Cependant, c’est sous le masque de l’IA que je vois débarquer cela tout autour de moi. Et l’IA me propose aujourd’hui deux choses en particulier : ne plus apprendre, et ne plus créer. Car elle a déjà tout appris pour moi, et peut créer mieux que quiconque. Mais… pour quelle obscure raison irais-je me réjouir de confier à quelqu’un d’autre ces deux choses merveilleuses qui font le sel de ma vie ?

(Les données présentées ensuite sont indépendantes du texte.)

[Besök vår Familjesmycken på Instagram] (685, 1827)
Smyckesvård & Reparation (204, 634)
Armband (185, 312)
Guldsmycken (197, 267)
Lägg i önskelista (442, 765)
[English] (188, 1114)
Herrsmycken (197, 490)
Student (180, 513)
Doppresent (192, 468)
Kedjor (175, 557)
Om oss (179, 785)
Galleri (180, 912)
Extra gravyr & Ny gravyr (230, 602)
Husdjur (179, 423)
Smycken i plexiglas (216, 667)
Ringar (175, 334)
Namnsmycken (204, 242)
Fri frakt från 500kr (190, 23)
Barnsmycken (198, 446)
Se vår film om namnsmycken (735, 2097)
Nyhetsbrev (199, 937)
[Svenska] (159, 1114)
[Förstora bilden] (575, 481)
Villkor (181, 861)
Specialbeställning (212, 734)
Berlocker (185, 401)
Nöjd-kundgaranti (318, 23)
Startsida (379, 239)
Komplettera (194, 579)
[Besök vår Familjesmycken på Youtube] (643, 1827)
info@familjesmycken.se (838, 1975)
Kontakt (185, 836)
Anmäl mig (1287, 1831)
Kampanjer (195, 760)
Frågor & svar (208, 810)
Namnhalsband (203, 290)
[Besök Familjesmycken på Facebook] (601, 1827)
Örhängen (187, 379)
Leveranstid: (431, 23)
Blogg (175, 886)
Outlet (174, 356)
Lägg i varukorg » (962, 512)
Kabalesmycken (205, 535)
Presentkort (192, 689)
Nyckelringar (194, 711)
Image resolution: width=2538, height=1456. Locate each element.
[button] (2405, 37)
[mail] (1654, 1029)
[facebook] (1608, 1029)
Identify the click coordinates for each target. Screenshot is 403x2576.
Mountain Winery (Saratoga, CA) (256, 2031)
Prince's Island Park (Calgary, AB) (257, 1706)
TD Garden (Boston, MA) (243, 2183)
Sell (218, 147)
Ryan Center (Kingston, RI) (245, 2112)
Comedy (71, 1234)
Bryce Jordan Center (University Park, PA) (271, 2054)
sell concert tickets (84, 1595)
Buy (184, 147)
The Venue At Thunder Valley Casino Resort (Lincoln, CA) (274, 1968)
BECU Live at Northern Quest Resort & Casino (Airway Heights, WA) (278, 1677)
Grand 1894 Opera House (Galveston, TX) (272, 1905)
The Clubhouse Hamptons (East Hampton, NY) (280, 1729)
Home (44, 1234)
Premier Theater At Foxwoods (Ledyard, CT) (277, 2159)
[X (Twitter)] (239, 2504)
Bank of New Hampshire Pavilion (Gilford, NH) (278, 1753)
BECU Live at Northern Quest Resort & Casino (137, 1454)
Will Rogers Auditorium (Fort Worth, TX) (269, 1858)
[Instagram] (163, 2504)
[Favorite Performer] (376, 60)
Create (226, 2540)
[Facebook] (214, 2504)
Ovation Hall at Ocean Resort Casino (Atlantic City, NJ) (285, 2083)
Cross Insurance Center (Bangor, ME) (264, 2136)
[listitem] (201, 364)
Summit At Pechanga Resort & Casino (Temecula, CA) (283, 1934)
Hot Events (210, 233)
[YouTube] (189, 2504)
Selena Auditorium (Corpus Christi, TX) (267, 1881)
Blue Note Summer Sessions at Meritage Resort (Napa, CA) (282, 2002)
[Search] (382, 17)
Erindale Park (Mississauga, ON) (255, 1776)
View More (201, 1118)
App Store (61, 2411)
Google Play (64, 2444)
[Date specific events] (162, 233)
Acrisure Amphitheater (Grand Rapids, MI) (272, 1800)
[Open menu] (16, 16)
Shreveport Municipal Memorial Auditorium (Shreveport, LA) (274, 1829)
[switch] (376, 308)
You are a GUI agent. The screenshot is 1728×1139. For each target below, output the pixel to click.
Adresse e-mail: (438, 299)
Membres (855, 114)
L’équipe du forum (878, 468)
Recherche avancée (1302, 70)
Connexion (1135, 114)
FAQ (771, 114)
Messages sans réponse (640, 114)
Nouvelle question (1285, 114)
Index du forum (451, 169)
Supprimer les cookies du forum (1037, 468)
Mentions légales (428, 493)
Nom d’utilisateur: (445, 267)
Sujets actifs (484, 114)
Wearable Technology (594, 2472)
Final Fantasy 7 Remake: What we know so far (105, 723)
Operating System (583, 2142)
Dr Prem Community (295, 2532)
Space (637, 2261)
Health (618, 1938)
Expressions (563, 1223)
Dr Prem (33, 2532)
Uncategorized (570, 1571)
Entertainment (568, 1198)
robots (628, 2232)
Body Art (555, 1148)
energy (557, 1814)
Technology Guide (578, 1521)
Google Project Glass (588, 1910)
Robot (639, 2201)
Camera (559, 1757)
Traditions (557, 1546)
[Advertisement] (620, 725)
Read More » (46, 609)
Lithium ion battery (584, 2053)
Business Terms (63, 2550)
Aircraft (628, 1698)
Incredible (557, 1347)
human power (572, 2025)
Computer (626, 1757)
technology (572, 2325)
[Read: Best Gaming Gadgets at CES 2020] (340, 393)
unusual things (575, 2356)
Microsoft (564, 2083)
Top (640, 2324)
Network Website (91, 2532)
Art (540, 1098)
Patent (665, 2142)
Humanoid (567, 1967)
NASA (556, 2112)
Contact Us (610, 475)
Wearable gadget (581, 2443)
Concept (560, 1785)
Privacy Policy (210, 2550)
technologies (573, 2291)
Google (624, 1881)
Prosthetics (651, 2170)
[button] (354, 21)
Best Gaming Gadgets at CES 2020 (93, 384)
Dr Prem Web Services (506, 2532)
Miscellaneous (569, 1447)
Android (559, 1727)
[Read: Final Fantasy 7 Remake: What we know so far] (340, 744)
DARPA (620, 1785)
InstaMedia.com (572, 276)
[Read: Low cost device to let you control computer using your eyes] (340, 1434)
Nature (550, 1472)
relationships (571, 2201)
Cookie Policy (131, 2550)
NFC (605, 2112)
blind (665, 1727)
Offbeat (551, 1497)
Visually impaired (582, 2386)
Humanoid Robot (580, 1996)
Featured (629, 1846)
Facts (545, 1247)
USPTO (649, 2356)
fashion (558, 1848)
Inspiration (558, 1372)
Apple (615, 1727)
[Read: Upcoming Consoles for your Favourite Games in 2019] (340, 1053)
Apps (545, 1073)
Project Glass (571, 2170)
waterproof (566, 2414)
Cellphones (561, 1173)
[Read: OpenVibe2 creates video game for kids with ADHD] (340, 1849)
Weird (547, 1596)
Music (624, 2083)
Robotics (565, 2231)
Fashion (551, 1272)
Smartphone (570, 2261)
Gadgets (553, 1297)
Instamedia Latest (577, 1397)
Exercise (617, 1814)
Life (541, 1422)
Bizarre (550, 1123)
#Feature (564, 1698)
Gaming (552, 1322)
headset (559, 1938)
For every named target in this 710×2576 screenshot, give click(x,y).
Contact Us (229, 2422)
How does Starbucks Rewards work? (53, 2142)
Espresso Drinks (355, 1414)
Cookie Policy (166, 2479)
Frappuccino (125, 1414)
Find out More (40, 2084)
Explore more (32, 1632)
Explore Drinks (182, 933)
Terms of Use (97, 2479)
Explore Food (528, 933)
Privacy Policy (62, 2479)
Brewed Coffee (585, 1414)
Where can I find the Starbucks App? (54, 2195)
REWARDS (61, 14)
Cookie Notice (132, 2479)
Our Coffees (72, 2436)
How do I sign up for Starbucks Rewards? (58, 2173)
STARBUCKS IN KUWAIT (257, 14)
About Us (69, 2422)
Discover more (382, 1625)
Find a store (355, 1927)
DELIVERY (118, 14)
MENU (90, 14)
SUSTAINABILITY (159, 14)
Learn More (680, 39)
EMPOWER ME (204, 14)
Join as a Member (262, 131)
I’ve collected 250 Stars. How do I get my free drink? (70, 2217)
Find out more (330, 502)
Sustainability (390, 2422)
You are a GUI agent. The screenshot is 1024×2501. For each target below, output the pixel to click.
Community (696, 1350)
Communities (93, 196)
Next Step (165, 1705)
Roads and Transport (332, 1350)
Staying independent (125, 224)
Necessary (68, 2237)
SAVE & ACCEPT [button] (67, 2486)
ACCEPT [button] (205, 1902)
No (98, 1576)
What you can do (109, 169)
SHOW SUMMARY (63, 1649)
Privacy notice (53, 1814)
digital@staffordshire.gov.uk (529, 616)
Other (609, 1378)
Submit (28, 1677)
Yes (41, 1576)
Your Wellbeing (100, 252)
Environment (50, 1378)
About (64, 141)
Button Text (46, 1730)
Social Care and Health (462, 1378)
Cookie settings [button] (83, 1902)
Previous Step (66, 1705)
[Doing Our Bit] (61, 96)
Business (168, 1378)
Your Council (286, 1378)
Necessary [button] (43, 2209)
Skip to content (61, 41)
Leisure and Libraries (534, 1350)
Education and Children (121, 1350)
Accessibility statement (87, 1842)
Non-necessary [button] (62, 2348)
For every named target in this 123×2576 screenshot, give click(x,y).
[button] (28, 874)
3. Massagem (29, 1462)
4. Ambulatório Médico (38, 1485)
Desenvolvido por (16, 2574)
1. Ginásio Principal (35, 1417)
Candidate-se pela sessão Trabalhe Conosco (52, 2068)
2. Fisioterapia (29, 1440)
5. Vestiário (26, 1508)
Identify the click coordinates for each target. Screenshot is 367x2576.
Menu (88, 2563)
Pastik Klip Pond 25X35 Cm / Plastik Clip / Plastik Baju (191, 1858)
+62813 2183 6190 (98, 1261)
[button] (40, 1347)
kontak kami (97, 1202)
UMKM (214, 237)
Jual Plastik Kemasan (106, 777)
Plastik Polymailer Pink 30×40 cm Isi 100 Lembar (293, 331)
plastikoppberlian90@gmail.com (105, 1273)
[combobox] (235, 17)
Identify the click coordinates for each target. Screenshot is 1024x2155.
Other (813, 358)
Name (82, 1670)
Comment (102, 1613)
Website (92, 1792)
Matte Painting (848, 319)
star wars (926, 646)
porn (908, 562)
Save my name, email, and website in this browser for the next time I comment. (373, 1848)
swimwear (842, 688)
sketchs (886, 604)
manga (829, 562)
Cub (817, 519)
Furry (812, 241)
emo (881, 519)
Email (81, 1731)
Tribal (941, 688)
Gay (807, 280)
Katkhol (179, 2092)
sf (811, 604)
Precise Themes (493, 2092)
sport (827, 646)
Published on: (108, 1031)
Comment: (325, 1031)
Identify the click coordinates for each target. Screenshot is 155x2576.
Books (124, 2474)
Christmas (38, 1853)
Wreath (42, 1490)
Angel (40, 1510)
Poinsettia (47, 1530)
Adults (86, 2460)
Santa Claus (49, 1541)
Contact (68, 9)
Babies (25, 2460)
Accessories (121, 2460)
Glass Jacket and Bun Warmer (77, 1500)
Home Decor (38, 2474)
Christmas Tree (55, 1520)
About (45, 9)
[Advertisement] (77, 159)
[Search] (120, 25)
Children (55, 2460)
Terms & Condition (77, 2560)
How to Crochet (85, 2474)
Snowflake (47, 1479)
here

On me dit que c’est pour être plus productif, que l’IA va me permettre de créer plus vite et mieux. Et c’est vrai : l’IA peut me permettre de créer plus vite et mieux. Mais quel est l’intérêt ? La productivité, la visibilité de notre travail, la promotion, etc. : tout ça c’est secondaire, c’est pour pouvoir à terme générer de l’argent, mais juste de l’argent, rien d’autre, et cela se fait au détriment de tout le reste. C’est pour faire plaisir au businessman qui est à l’intérieur de l’artiste, mais c’est secondaire pour s’accomplir en tant qu’artiste et ça se fait aux dépens de l’artiste lui-même.

Car comment peut-on être fier de son art quand on sait au fond de soi qu’on l’a sous-traité ? Comment se sentir compris quand on se rend compte qu’on ne sait plus rien écrire sans avoir besoin d’une aide extérieure ? Comment se sentir encore vivant quand on réalise qu’on n’est plus capable d’apprendre par nous-même ?

Pour moi l’IA pose cette question existentielle : à quoi servira-t-il encore de vivre quand on aura confié tout ce qui fait le sens de notre vie d’être humain à une machine ? Nous ne serons alors plus que des vecteurs de consommation : on ne fera que passer commande pour consommer. Or, tout comme la cocaïne n’est pas le secret d’une vie heureuse, la consommation n’est pas le secret du bonheur, juste une manière très efficace de se distraire pour ne pas répondre à la question : pourquoi vivons-nous ?

Moi, je vis pour apprendre, expérimenter, créer, maîtriser, tout cela entouré d’autres êtres humains. Et j’ai beau chercher, je ne vois aucune place pour l’IA dans mon monde, parce que toutes les places sont déjà prises par des vrais gens.